> **EXERCISE BRIEF**
Some lines in the data below hold the string "into". Report how many, as a bare number.

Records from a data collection
+-------+

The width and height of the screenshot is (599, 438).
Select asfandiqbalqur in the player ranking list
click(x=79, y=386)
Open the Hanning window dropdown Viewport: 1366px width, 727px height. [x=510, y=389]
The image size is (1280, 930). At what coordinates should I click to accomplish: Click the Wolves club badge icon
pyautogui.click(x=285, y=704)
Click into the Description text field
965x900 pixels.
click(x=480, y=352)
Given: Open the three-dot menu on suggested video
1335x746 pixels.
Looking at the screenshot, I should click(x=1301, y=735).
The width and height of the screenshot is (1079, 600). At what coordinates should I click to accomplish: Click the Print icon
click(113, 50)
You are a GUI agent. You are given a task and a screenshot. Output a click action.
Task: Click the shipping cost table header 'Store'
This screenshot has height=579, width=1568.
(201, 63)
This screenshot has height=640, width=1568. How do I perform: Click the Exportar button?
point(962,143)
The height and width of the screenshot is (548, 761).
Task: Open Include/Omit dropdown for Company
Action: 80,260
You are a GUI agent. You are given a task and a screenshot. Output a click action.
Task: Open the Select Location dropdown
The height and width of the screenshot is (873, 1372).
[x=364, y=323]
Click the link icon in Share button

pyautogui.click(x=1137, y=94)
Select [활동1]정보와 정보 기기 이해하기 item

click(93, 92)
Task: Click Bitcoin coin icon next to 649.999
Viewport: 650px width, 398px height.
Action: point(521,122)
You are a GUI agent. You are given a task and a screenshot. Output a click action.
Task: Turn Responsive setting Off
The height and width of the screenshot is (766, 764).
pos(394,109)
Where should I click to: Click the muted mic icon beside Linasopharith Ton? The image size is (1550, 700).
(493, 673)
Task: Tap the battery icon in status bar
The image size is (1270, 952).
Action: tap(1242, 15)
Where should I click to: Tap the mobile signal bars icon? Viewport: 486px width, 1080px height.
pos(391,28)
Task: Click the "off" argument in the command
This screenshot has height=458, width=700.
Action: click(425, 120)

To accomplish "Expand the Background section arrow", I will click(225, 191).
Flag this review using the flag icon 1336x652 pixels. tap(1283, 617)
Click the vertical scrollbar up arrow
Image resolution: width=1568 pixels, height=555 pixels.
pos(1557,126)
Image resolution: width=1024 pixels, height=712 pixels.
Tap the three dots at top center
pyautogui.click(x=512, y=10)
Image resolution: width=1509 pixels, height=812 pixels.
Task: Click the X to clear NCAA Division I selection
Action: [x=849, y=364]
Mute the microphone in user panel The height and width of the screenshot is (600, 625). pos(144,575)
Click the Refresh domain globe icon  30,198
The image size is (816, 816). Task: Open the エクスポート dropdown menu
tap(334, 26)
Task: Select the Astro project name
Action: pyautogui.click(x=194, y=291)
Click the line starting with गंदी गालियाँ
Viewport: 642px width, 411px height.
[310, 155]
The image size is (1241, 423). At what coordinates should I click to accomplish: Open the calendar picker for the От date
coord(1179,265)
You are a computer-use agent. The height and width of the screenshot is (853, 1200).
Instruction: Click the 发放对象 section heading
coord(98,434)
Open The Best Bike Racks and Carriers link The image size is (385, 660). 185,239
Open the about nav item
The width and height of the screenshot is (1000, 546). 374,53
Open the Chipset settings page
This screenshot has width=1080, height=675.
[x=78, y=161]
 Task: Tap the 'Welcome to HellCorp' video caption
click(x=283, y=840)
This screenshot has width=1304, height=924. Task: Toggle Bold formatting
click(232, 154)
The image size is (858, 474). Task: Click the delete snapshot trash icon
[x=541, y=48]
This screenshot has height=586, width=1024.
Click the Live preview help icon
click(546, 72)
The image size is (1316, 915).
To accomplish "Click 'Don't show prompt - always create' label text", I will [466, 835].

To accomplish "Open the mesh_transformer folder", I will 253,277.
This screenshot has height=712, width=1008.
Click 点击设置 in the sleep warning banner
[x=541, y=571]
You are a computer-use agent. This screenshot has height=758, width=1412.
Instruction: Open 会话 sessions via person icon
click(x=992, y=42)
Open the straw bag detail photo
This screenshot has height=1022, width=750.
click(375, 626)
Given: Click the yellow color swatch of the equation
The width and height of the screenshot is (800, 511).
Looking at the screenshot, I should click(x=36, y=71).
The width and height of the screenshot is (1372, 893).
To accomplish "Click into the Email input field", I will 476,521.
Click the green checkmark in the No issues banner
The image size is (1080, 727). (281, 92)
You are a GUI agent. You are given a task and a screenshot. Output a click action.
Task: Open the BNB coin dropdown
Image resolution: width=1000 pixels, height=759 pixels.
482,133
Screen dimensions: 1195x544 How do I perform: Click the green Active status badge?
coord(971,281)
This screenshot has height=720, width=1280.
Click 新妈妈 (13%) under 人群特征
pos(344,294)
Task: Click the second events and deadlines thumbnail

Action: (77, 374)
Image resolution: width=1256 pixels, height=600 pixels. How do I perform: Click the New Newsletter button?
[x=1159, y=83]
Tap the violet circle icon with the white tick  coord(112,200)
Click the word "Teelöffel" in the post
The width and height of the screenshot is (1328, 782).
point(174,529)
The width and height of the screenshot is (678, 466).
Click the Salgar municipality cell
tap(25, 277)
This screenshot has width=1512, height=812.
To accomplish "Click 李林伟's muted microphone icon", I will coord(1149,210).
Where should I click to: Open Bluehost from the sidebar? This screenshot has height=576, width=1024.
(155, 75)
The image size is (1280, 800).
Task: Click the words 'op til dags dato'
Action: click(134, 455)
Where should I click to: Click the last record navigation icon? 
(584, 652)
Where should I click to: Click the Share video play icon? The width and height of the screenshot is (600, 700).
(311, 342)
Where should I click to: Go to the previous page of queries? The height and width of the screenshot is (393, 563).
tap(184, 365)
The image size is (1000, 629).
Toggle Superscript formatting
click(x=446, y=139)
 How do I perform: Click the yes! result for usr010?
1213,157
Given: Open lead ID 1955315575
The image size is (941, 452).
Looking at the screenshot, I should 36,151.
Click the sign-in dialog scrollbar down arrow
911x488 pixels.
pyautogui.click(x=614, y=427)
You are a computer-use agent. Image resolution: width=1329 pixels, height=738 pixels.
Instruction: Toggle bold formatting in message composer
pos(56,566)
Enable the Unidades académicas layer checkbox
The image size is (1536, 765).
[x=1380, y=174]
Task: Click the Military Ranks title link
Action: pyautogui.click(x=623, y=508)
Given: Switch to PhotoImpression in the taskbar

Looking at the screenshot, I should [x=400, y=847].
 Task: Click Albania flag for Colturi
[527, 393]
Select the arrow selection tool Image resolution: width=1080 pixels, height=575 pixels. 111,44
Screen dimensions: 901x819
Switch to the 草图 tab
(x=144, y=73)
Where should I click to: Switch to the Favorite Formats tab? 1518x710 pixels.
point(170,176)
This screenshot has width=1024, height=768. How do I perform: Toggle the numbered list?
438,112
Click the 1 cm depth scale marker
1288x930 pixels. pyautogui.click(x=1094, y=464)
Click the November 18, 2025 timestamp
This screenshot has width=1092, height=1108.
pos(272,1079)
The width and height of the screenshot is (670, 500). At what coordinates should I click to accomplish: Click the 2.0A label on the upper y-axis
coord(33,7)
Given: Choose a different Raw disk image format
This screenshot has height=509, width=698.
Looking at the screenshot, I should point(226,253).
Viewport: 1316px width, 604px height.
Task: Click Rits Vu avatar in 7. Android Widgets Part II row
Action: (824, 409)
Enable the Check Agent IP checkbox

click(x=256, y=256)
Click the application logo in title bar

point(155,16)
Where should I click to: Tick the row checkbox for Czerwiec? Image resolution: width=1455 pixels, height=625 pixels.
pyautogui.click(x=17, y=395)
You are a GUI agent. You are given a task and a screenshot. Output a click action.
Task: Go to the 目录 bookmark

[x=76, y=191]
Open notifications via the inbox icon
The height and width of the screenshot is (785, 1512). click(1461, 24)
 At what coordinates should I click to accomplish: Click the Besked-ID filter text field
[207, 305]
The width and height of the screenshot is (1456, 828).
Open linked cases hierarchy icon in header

+-------+

> **RESPONSE**
2